Problems to work on
1 > Please rewrite the passage on the Congo rebellion, beginning at the words "It was the Americans’" and stopping after "Mobutu. (AP, Rex)", with "bargaining chips" put in place of "pawns".
2 > Write the next part of the passage on the Congo rebellion, picking up after its last sentence.

Provided text
* START *

It was the Americans’ first glimpse of a Simba (“lion” in Swahili), one of the fearsome communist Congolese rebels who—made brave by dagga (cannabis) and faith in dawa (magic they were told would turn enemy bullets to water on contact)—that summer had conquered an area the size of France. They proceeded to terrorize Stanleyville’s 300,000 Congolese residents and round up American and Belgian diplomats, missionaries, nuns, businessmen and their families—nearly 2,000 all told. As hostages the whites would become pawns in a Cold War gambit played out in the dark heart of Africa.

Maj. Gen. Joseph-Désiré Mobutu. (AP, Rex)

In the Congolese capital of Léopoldville (present-day Kinshasa) 45-year-old Thomas Michael Hoare—former British officer, safari operator, accountant and soldier of fortune—was summoned to meet with Congolese leader Moïse Tshombe and ANC commander Maj. Gen. Joseph-Désiré Mobutu. Three years earlier Tshombe, then president of the breakaway province of Katanga, had fought Mobutu’s forces to a draw. Under Tshombe’s hire at the time, mercenary captain Hoare had run a truck convoy 840 miles through hostile jungle to resupply a rebel garrison. No sooner had it arrived, however, than United Nations peacekeepers received orders to arrest all mercenaries. Hoare and his commandos fled into the jungle, in the process losing two men, who were captured by locals, ritually tortured and killed. The rebellion ultimately collapsed. Tshombe and Hoare were both expelled. Katanga was not a fond memory.

But everything was different this go-around. The U.N. was gone. With Mobutu’s backing, Tshombe was the Congolese prime minister, and he wanted to rehire Hoare—this time to fight for the Congo against the Simba rebels.

Problem was, the top mercenary markets were Rhodesia and South Africa, apartheid nations scorned by black Africa. Paying white men to shoot black people was taboo; the mercs in Katanga hadn’t acquired the nickname les affreux (“the dreadful ones”) by accident. But Tshombe didn’t care where such troops came from or what color they were. “I see the problem a thousand times clearer than all my African critics think they see it,” he told Hoare. “Our beautiful country should not become hostage to a pack of bandits.”

Mobutu was not so keen on the idea.

“I sensed then that he resented my presence…a foreign element called in to do the job the ANC had shown themselves incapable of doing,” Hoare later wrote. “I could see that our relationship would have to be handled tactfully.”

His employers promoted Hoare to major (his former rank in the British army) and authorized him to raise a new command and retake Stanleyville. Classified ads in the Salisbury and Johannesburg newspapers, however, drew as much riffraff as military material. “Few of the rank and file had military training,” mercenary Ivan Smith remembered, “and no discipline was enforced. The sergeants and officers were barely better trained.” A venturesome 22-year-old who had done his stint as a Rhodesian army reservist, Smith thought little of officers, including his new commander, but had to admit, “Hoare had a natural commanding manner, one that induced obedience in any trained soldier.”

* END *

Data lines
* START *

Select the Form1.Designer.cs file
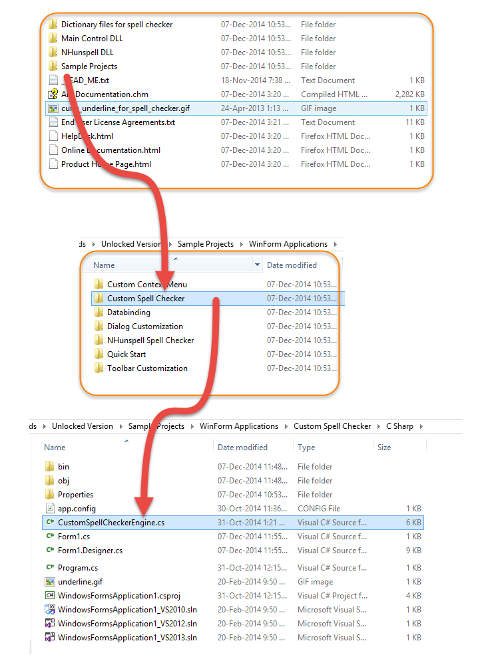Image resolution: width=494 pixels, height=655 pixels. [x=90, y=551]
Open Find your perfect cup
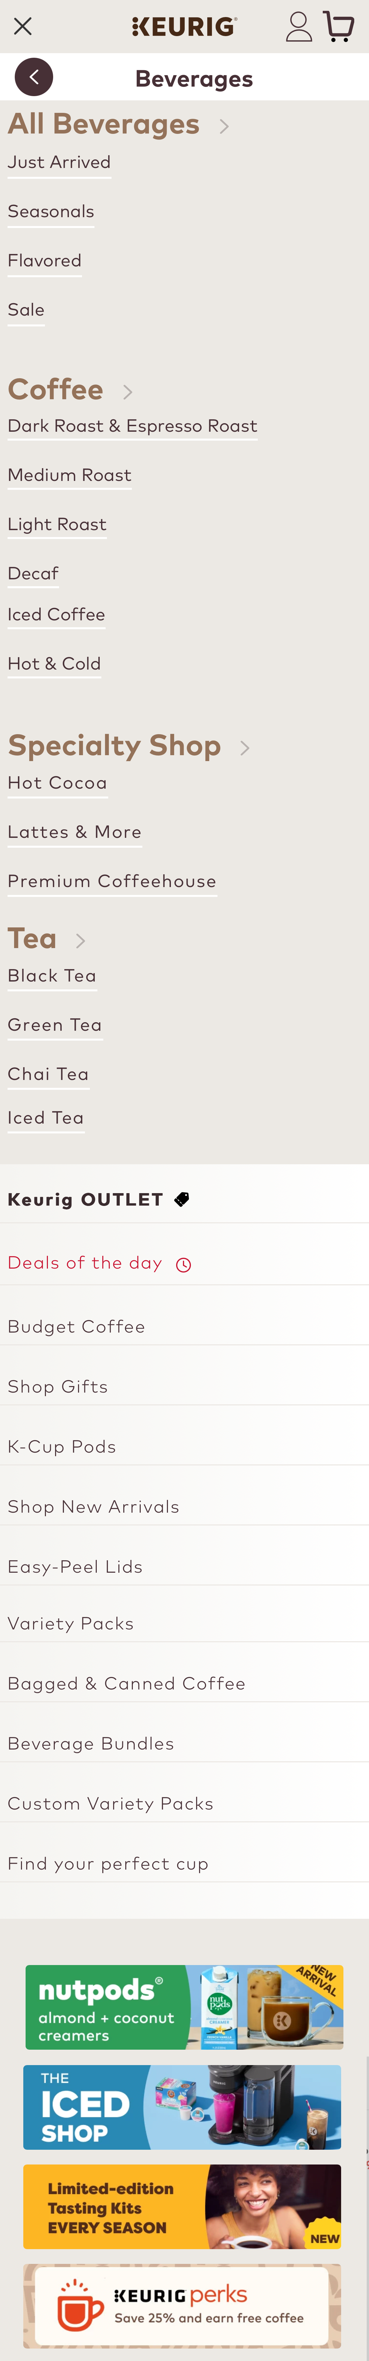The image size is (369, 2361). [108, 1863]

* END *

Expected answers
1 >
It was the Americans’ first glimpse of a Simba (“lion” in Swahili), one of the fearsome communist Congolese rebels who—made brave by dagga (cannabis) and faith in dawa (magic they were told would turn enemy bullets to water on contact)—that summer had conquered an area the size of France. They proceeded to terrorize Stanleyville’s 300,000 Congolese residents and round up American and Belgian diplomats, missionaries, nuns, businessmen and their families—nearly 2,000 all told. As hostages the whites would become bargaining chips in a Cold War gambit played out in the dark heart of Africa.

Maj. Gen. Joseph-Désiré Mobutu. (AP, Rex)

2 >
Hoare’s unit, 5 Commando, moved into a huge Belgian-built, NATO-funded military base at Kamina, in Katanga Province. Hoare recalled “long days beginning at 5 in the morning and ending at 10 at night, when my greatest ambition was to weld a little unit together that we could be proud of and to see it properly armed, trained and equipped.” An Irishman by heritage, he nicknamed them the “Wild Geese,” after the Irish mercenaries who had fought across Europe in the 16th–18th centuries.

Needing a public relations triumph as much as a military victory, Hoare aimed to rescue some 130 Belgian hostages in Albertville (present-day Kalemie), on the western shore of Lake Tanganyika. At the prospect of actual combat, however, some of his men threatened to quit. “I realized that this is the moment in the life of every commander when his authority is challenged,” he recalled, “and everything stands or collapses from his instant reaction.” He pistol-whipped the lead mutineer. The rest promptly obeyed. Hoare called it “a watershed in my life.…Without it I could never have done my duty or lived through the horrors which were to be my lot.”

Battling heavy chop and balky outboards, 5 Commando boated up the lake only to stumble directly into Albertville’s Simba garrison and withdraw with two dead, seven wounded and no hostages. The lesson was not lost on Hoare. “It had been an error to try them so highly so soon,” he admitted of his troops. “No man henceforth would see battle until he had received a thorough basic training.”

But in Stanleyville the clock was ticking. The Simbas had publicly executed 137 Congolese for their European sympathies. The worst of the lot were the jeunesse, gangs of ruthless street youths who delighted in rape, flaying, burning, impalement, dismemberment, disembowelment, even ritual cannibalism. For the time being the white hostages were worth more as live bargaining chips than as dead amusements, but no one knew how long that would last.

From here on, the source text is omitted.